§ Text provided
GPU Infrastructure Planning for Enterprise LLM Deployment
GPU infrastructure is the foundation of every private LLM deployment. Undersize it and your models run too slowly to be useful. Oversize it and you burn capital on idle silicon. The challenge is that GPU infrastructure decisions are sticky: procurement lead times are long, hardware lifecycles span years, and switching costs are real. Getting the sizing right from the start matters more here than in almost any other infrastructure domain.
The GPU Landscape for LLM Inference
Not all GPUs are created equal for LLM workloads. The two characteristics that matter most for inference are VRAM capacity (how large a model you can load) and memory bandwidth (how quickly you can read model weights during generation). Compute FLOPS, while important for training, is secondary for inference where the bottleneck is almost always memory bandwidth.
NVIDIA H100 SXM
- VRAM: 80 GB HBM3
- Memory bandwidth: 3.35 TB/s
- Interconnect: NVLink 4.0 (900 GB/s GPU-to-GPU)
- TDP: 700W
- Street price: $25,000-$35,000 per unit
The H100 SXM is the current performance leader for LLM inference. Its HBM3 memory bandwidth is 67% higher than the A100, translating directly to faster token generation. The NVLink interconnect enables efficient tensor parallelism across 8 GPUs within a node, essential for serving models that exceed single-GPU VRAM capacity.
NVIDIA H100 PCIe
- VRAM: 80 GB HBM3
- Memory bandwidth: 2.0 TB/s
- Interconnect: PCIe Gen5 (128 GB/s)
- TDP: 350W
- Street price: $20,000-$28,000 per unit
The PCIe variant offers the same VRAM but lower memory bandwidth and no NVLink. It fits in standard PCIe servers without specialized cooling, making it accessible for existing data center environments. The reduced bandwidth means 30-40% lower tokens-per-second compared to SXM, but for smaller models or lower-throughput requirements, the economics can be favorable.
NVIDIA A100 80GB
- VRAM: 80 GB HBM2e
- Memory bandwidth: 2.0 TB/s
- Interconnect: NVLink 3.0 (600 GB/s)
- TDP: 400W (SXM), 300W (PCIe)
- Street price: $10,000-$15,000 (secondary market)

§ What to produce
Copy everything in the GPU planning text from "GPU Infrastructure Planning" down to "other infrastructure domain.", swapping "silicon" for "hardware".

§ Records
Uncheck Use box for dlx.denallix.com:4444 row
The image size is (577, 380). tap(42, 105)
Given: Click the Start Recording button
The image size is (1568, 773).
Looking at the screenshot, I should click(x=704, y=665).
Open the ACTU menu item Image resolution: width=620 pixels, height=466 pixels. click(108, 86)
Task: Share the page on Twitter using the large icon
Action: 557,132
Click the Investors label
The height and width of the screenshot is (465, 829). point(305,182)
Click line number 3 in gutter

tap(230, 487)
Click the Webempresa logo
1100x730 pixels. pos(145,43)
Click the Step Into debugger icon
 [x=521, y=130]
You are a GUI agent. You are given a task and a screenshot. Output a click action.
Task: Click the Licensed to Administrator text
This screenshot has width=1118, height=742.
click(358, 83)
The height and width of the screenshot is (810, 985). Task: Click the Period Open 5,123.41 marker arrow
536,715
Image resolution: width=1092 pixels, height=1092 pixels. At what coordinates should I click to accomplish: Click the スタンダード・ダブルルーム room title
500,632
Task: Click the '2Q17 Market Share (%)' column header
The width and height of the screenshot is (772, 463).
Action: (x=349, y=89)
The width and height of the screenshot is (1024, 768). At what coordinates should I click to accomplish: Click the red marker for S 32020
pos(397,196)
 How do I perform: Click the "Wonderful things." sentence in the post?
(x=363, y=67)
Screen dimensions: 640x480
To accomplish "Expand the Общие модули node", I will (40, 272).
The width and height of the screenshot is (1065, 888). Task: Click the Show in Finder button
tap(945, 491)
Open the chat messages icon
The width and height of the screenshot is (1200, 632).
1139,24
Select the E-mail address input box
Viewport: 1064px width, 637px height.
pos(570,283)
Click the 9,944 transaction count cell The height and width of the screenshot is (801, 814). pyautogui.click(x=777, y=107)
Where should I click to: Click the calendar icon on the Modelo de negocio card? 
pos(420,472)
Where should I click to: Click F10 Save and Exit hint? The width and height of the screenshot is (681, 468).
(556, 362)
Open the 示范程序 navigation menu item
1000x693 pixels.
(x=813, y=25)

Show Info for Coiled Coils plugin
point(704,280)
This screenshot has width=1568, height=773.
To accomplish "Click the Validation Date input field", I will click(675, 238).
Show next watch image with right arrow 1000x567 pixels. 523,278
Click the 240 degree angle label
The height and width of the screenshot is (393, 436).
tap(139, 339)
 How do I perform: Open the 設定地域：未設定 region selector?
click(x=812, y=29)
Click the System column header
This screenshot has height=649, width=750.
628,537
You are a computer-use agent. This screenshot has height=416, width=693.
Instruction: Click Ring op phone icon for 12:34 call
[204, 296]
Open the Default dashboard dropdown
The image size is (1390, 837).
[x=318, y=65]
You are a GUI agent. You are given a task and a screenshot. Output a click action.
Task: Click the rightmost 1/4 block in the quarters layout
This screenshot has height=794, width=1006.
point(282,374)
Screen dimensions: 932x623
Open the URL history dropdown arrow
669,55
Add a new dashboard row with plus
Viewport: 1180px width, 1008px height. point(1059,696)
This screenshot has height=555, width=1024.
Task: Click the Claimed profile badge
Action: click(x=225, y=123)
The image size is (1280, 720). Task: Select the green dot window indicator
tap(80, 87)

§ Finished exercise
GPU Infrastructure Planning for Enterprise LLM Deployment
GPU infrastructure is the foundation of every private LLM deployment. Undersize it and your models run too slowly to be useful. Oversize it and you burn capital on idle hardware. The challenge is that GPU infrastructure decisions are sticky: procurement lead times are long, hardware lifecycles span years, and switching costs are real. Getting the sizing right from the start matters more here than in almost any other infrastructure domain.